HOW TO COMPLETE THIS TASK:
Write out exactly the lines of the entries below from the one holding "Given: Click C.D. Altair team name link" to the one holding "The height and width of the screenshot is (660, 1635).", inclusive, and leave out all other lines.

Dataset entries
○ ○ ○ ○

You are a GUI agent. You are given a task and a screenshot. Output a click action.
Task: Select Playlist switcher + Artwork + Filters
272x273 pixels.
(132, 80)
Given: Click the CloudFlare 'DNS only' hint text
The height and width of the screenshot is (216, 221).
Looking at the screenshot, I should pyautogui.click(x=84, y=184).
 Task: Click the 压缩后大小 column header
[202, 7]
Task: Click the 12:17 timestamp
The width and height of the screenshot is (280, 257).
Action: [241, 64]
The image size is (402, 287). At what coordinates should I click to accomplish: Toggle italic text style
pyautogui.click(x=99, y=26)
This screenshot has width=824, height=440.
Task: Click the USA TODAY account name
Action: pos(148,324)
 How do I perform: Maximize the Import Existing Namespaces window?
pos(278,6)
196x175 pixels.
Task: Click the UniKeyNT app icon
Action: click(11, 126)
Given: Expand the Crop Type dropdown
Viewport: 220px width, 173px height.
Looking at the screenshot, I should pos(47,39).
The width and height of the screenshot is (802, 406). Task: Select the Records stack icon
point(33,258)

○ ○ ○ ○

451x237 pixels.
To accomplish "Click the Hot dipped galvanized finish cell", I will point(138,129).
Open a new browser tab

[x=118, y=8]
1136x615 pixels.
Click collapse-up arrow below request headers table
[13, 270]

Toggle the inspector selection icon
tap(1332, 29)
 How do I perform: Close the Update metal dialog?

○ ○ ○ ○

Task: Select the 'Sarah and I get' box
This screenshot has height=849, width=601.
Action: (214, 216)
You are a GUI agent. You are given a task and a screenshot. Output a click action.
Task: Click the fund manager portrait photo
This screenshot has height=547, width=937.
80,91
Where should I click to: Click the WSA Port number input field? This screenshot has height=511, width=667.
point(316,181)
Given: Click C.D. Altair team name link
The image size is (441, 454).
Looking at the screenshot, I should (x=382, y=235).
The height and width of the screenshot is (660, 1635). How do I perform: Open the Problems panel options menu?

○ ○ ○ ○

SOLUTION TO THIS PROBLEM:
Given: Click C.D. Altair team name link
The image size is (441, 454).
Looking at the screenshot, I should (x=382, y=235).
The height and width of the screenshot is (660, 1635). How do I perform: Open the Problems panel options menu?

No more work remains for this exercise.